China continues to invest in renewable energy. China’s internal system is big enough to deliver all the trained minds its tech companies want. Chinese politicians ration freedom strictly, but its tech leaders still have access to the global Internet. China’s population remains hungry enough to tolerate these limits in the name of order, because order has made them rich. China has the tools to fight inflation, even to fight global warming, and to keep investing in technology and the infrastructure that grows its wealth and power.
China also keeps out the American Cloud Czars. U.S. hardware, software, and service companies won’t find comfort in the Chinese market.
The real threat to America is economic and can’t be met with guns. It can only be met with the tools of freedom, of ordered liberty, with trained minds. That is why technology will fight for power within the American system.
A lot of liberals are going to call the situation hopeless in the next few weeks and months. They’re going to say that democracy is broken, that the will of the people is stifled, that the world is going to hell in a handbasket. They’re right.
But pressure is building against dictators in every country. Democrats won the 2018 elections, by a lot. Most Englishmen oppose Brexit. Most Chinese want freedom. Agitation isn’t going to stop just because governments stand against the agitators.
I can’t tell you where the next crisis will occur. I’m guessing England. But I do know this. What technology needs to grow is freedom, trained minds that can build wealth with the tools which technology has brought them.

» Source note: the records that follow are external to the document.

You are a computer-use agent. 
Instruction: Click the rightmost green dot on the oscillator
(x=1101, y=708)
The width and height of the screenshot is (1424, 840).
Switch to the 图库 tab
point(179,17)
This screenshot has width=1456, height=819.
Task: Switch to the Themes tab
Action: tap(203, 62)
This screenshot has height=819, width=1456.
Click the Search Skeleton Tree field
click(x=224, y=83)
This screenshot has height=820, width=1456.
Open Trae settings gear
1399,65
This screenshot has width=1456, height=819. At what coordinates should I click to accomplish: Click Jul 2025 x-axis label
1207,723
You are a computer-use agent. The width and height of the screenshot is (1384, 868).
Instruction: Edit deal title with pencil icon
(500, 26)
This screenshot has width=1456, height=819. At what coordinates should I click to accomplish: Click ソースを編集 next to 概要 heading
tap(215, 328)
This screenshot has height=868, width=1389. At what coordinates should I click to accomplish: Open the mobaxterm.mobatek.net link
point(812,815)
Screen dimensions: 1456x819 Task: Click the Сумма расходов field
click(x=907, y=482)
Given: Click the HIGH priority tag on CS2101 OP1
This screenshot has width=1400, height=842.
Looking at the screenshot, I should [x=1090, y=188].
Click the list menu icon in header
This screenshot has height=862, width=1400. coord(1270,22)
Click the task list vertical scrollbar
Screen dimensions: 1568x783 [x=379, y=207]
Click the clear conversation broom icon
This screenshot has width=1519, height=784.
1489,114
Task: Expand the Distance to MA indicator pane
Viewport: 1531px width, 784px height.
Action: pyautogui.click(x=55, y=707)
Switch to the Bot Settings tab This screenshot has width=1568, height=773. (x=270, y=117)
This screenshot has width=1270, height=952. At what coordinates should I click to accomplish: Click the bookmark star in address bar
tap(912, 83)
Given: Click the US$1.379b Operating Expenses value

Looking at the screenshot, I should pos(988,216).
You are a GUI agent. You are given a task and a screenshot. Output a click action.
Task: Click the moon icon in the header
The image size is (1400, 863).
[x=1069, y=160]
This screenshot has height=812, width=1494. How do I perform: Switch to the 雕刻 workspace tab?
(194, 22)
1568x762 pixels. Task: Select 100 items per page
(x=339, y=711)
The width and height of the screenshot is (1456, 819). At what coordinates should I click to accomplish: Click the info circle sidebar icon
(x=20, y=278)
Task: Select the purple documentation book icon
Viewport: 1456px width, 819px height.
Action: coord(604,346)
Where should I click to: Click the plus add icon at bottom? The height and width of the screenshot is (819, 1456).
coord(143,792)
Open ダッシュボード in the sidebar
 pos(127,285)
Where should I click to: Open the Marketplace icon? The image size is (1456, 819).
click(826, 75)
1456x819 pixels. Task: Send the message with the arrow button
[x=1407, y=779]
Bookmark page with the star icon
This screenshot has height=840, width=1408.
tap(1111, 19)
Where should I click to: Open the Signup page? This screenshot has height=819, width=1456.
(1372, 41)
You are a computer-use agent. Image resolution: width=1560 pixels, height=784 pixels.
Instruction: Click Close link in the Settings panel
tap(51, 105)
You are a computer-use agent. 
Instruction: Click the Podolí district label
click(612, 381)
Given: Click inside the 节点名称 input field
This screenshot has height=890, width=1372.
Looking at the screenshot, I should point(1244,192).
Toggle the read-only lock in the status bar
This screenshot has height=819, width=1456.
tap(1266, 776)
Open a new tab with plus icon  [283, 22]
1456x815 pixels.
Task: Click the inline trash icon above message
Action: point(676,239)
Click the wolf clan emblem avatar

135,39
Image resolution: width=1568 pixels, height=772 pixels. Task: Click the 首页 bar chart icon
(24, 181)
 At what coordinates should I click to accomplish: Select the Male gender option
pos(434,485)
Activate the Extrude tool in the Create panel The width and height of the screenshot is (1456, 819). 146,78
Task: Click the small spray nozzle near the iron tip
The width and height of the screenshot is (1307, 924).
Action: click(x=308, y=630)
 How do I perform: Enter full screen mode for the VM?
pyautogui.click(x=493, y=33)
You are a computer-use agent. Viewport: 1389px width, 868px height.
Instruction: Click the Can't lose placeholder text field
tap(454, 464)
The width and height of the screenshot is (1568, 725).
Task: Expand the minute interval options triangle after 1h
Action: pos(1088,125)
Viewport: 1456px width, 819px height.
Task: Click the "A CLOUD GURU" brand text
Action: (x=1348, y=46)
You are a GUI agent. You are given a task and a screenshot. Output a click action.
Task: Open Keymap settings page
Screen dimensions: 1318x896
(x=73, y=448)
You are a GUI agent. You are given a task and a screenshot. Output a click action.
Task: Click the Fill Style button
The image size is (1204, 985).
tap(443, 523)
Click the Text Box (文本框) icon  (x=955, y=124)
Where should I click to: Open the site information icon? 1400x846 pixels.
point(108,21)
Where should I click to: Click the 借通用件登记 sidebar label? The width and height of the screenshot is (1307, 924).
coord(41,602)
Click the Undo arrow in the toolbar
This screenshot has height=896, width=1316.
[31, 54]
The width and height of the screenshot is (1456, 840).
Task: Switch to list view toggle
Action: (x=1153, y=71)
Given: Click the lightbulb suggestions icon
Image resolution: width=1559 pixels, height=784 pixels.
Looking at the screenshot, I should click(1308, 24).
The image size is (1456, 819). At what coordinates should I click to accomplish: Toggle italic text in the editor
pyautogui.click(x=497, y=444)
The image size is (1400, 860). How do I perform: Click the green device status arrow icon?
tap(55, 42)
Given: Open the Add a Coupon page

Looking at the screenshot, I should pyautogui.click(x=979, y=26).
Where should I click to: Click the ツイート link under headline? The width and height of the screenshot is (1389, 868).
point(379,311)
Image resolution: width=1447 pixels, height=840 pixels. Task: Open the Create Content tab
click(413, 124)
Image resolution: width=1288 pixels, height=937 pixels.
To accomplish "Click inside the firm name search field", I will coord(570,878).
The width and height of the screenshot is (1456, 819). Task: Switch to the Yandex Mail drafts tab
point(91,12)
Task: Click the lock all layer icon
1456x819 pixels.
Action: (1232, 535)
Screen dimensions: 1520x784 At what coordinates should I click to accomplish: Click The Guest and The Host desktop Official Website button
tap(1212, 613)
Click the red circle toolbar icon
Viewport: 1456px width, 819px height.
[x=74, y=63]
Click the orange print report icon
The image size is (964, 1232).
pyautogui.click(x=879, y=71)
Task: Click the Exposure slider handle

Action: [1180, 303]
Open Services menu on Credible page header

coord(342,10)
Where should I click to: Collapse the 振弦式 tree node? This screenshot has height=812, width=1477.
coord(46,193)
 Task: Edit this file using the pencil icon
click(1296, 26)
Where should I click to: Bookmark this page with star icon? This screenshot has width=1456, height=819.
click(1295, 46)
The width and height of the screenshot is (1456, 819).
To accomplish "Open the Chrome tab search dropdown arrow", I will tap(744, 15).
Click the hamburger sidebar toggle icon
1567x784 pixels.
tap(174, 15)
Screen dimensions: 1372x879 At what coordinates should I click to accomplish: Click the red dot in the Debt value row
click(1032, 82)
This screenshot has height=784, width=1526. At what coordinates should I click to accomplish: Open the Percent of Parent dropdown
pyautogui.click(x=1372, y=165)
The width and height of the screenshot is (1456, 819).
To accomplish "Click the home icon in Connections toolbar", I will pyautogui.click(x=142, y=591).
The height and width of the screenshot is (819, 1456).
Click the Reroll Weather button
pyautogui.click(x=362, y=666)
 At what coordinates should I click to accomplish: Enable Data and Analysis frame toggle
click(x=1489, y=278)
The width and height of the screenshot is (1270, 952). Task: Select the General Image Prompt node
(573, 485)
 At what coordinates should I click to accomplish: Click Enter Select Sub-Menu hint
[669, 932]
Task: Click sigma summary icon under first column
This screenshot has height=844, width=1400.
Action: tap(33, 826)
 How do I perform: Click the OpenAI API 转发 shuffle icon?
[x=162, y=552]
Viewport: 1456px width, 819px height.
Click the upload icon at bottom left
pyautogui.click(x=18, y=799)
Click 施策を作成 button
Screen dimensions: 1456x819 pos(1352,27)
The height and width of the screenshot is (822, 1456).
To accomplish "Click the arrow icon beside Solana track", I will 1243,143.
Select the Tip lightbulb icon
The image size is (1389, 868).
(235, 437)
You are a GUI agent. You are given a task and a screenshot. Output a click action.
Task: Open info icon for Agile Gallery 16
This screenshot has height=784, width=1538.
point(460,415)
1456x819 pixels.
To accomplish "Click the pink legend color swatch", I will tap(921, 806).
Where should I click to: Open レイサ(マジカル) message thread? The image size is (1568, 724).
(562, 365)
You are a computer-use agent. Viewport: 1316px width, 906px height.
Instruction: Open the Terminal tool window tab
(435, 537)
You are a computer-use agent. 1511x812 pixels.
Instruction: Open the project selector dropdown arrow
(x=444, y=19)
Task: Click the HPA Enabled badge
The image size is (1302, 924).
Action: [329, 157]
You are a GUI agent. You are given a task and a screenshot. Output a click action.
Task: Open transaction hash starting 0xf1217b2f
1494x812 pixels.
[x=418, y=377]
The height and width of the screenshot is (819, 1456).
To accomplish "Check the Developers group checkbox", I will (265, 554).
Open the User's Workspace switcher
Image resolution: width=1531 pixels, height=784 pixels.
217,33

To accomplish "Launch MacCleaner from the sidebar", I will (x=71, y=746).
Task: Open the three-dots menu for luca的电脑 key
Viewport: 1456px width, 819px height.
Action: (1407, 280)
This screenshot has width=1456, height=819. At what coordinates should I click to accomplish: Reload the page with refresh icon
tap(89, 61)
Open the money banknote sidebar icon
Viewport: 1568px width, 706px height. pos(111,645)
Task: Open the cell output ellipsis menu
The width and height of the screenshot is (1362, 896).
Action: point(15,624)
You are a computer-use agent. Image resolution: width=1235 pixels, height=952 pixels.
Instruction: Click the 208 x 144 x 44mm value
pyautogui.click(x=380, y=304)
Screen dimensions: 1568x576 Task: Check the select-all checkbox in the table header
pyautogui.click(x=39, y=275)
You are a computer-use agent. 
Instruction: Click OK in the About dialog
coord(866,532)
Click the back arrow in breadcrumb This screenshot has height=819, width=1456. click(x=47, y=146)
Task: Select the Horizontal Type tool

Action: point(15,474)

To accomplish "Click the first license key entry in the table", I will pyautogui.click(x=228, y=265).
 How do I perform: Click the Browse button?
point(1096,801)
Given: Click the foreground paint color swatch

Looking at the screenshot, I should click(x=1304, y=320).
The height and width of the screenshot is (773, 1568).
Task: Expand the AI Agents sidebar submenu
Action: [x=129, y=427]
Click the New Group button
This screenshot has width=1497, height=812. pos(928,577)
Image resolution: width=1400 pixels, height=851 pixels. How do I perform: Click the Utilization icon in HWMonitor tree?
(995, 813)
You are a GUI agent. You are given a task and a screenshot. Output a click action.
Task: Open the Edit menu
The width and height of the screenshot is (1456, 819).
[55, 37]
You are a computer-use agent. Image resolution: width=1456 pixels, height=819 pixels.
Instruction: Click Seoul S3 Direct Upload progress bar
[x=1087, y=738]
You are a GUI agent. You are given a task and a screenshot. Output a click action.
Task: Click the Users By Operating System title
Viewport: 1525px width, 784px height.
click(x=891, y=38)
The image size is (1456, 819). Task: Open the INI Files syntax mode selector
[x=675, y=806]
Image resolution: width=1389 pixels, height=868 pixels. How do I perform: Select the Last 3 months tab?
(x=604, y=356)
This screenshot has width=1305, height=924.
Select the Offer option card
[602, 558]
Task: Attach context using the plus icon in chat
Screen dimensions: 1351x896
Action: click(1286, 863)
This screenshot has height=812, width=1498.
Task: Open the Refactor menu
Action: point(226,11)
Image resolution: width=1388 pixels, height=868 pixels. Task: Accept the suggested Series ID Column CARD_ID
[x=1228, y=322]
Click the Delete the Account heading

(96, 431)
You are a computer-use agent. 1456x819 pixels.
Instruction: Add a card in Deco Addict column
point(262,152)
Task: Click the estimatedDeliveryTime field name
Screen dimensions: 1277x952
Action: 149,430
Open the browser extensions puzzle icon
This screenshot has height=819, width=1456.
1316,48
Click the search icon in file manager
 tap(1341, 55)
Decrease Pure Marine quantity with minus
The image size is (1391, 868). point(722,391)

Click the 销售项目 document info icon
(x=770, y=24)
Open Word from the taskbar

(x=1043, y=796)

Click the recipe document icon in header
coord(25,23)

Tech doesn’t care about the containers its raw material comes in. It doesn’t care about your sex, your color, about your age, or about who you love. It doesn’t care about your politics, so long as you’re willing to work collaboratively. If you can’t move at all, you can be the next Stephen Hawking. This is both an economic and political demand. It won’t be silenced by guns, because those economies which heed the call are going to grow, and those which ignore it are going to fail.
The American system may be bruised, but it is not yet broken. It is the best business environment for obeying the dictates of modern growth. Technologists aren’t going to sit idly by and watch their companies be destroyed by today’s machine men.
As Charlie Chaplin said, in his own voice, at the end of The Great Dictator, two generations ago, “In the name of democracy, let us all unite!”